* Records for this exercise *
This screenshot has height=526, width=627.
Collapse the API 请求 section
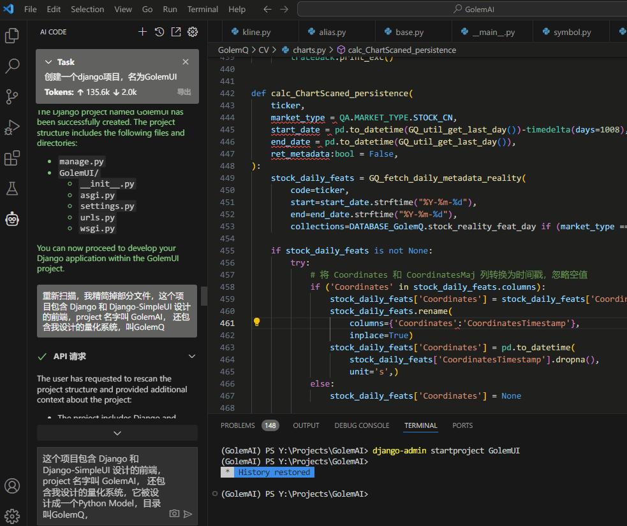pyautogui.click(x=192, y=357)
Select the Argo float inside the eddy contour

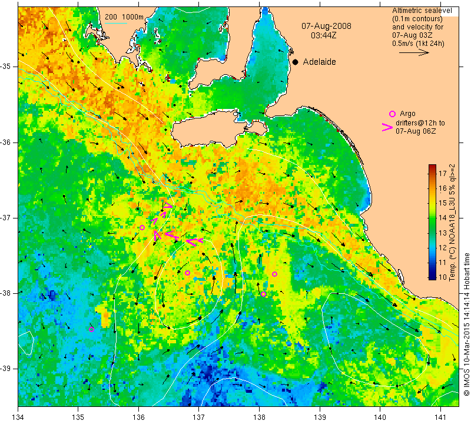(187, 273)
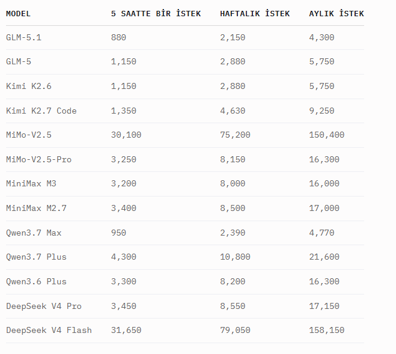Select the Qwen3.6 Plus model name

[37, 281]
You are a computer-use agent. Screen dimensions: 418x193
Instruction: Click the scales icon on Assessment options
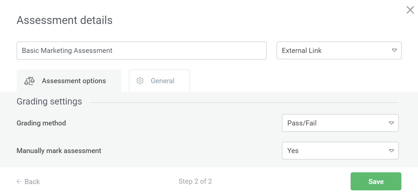click(x=29, y=81)
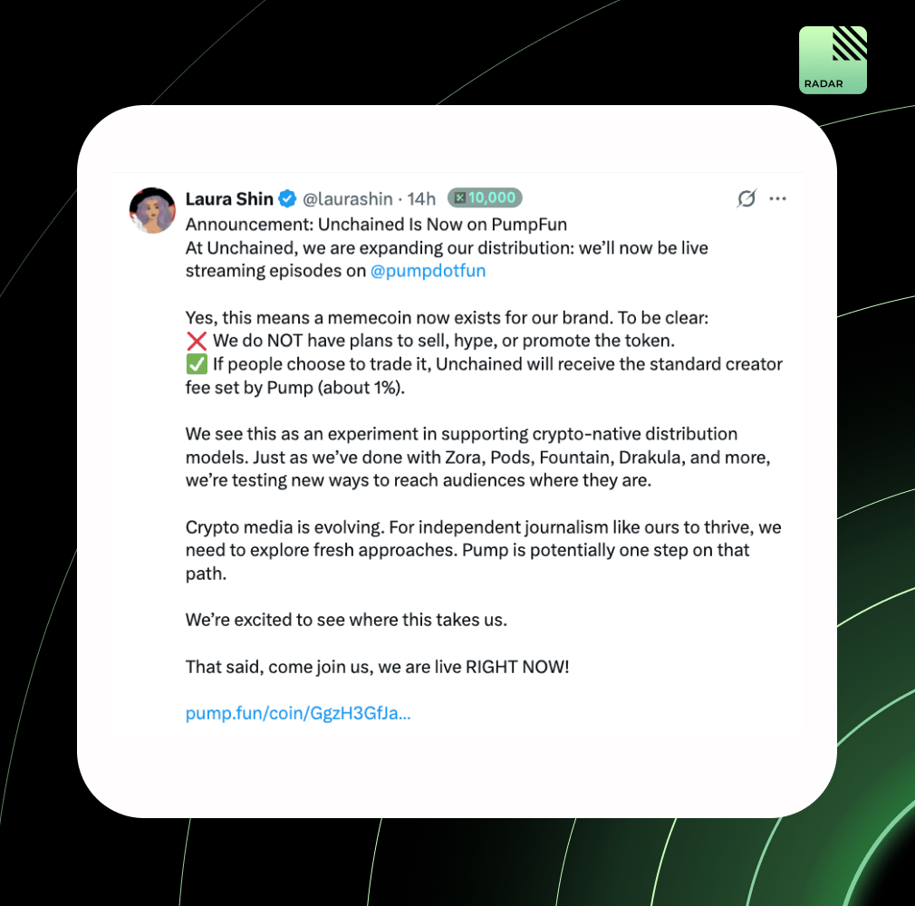Open Laura Shin's profile avatar

point(152,210)
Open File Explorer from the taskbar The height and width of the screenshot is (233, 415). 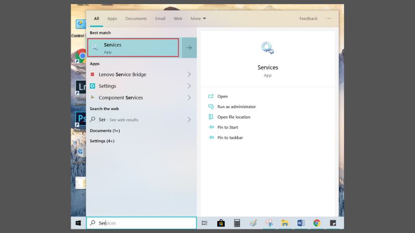(285, 223)
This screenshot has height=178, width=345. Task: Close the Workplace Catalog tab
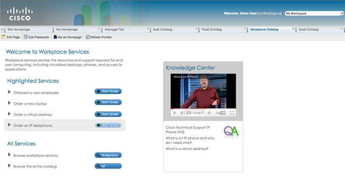click(x=293, y=29)
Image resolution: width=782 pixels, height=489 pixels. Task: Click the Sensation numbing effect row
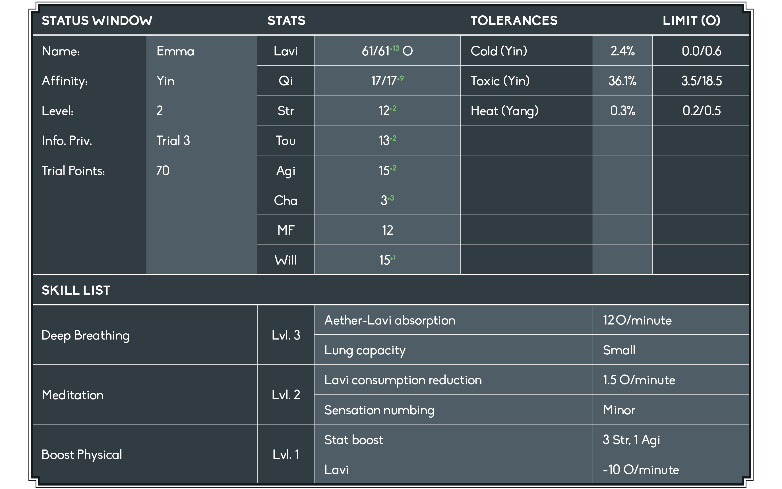pyautogui.click(x=379, y=410)
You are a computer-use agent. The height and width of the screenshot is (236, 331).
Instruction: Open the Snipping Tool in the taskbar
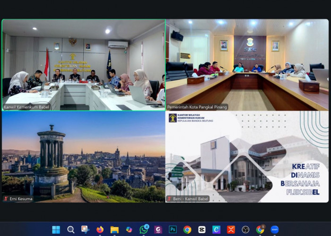tap(85, 229)
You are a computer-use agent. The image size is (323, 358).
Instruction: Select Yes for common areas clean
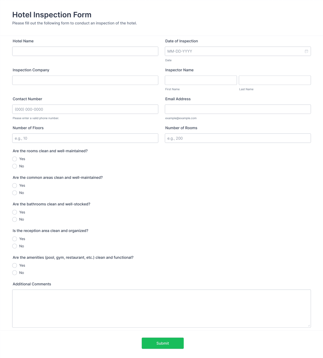coord(15,185)
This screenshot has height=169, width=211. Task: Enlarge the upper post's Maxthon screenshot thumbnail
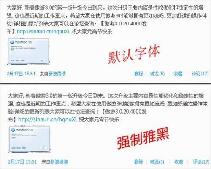pyautogui.click(x=28, y=51)
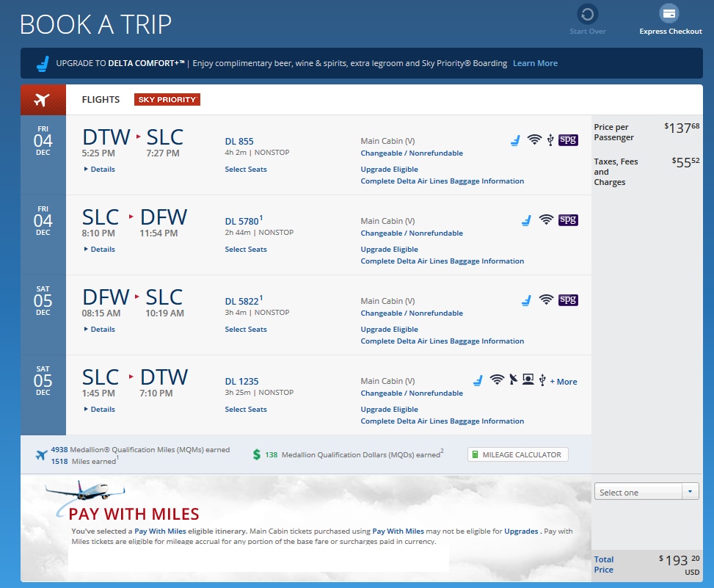The image size is (714, 588).
Task: Click the Comfort+ seat icon on DL 5822
Action: [525, 300]
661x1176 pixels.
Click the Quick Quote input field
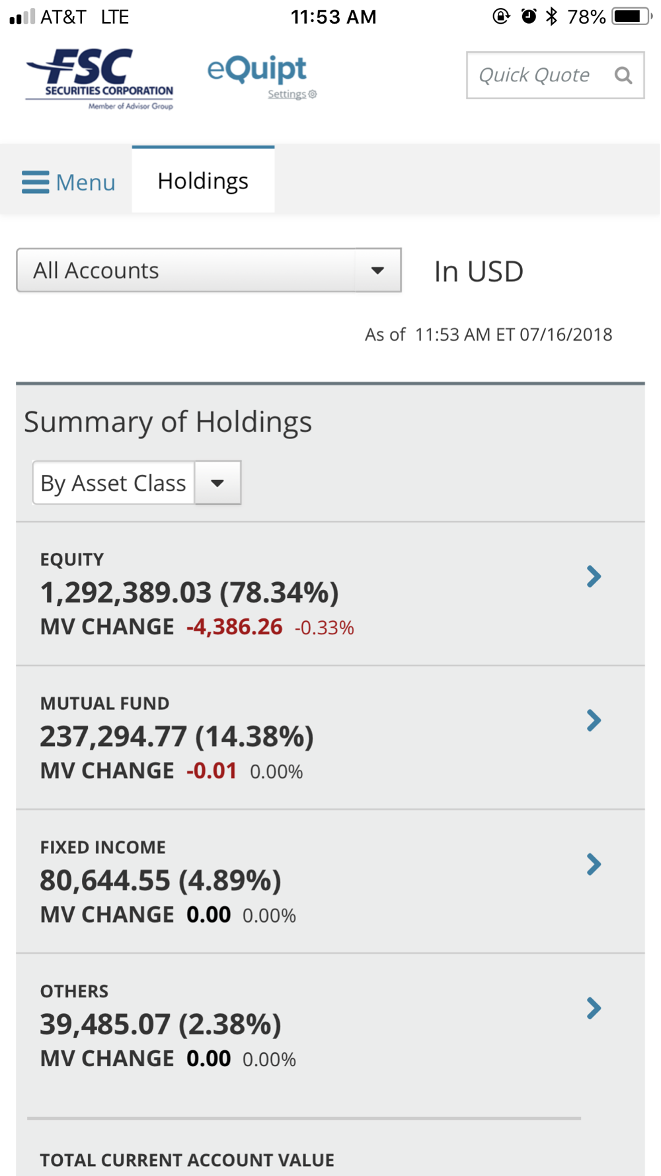pos(535,75)
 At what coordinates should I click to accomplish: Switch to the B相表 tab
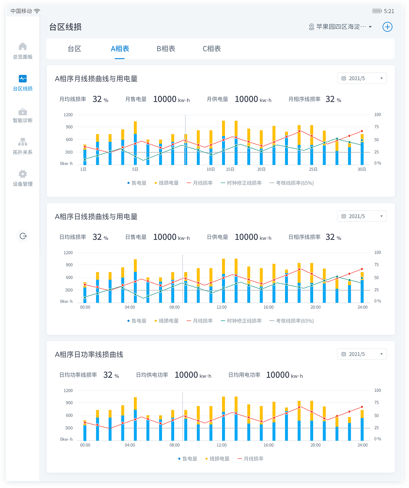[165, 49]
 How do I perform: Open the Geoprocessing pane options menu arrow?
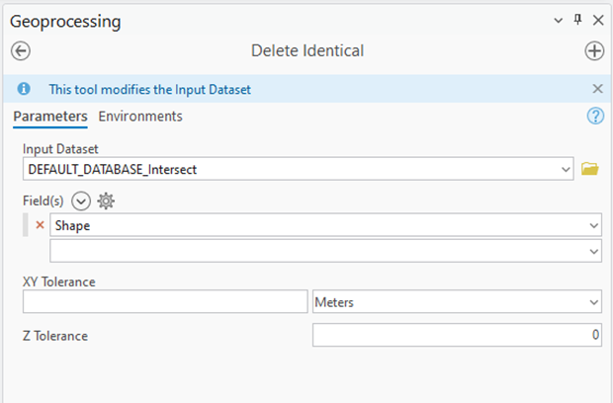tap(560, 20)
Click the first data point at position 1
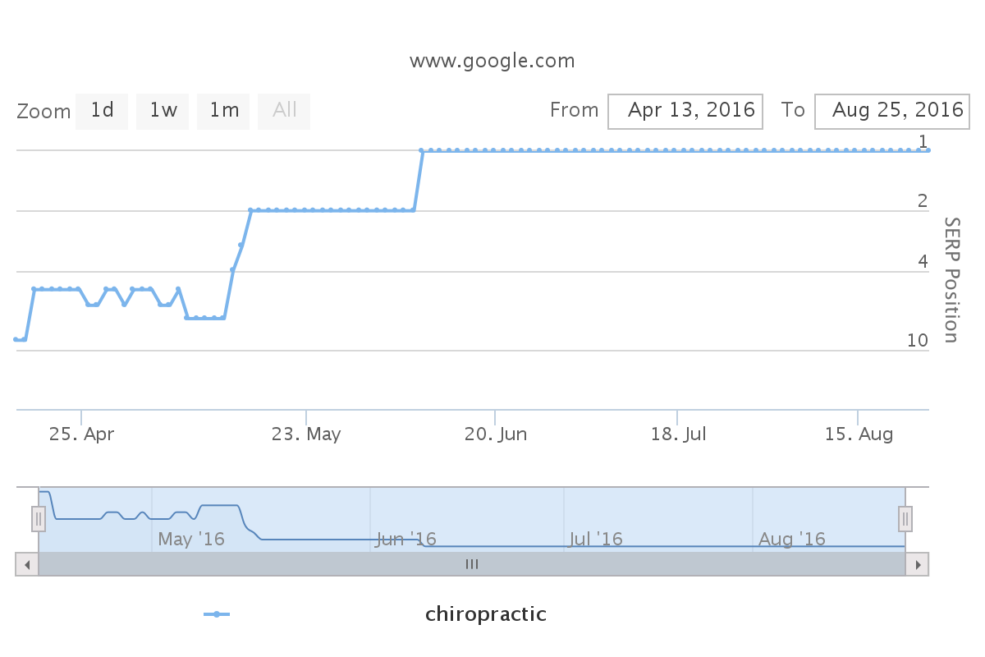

* What you are asked to do *
Beginning with the line containing "661x1176 pixels." and ending with the last line of the data, output those lines exactly and nothing more. Omit every picture.

* Exercise solution *
661x1176 pixels.
Click the Quick Quote input field
pos(535,75)
 At what coordinates should I click to accomplish: Switch to the B相表 tab
[165, 49]
 How do I perform: Open the Geoprocessing pane options menu arrow?
tap(560, 20)
Click the first data point at position 1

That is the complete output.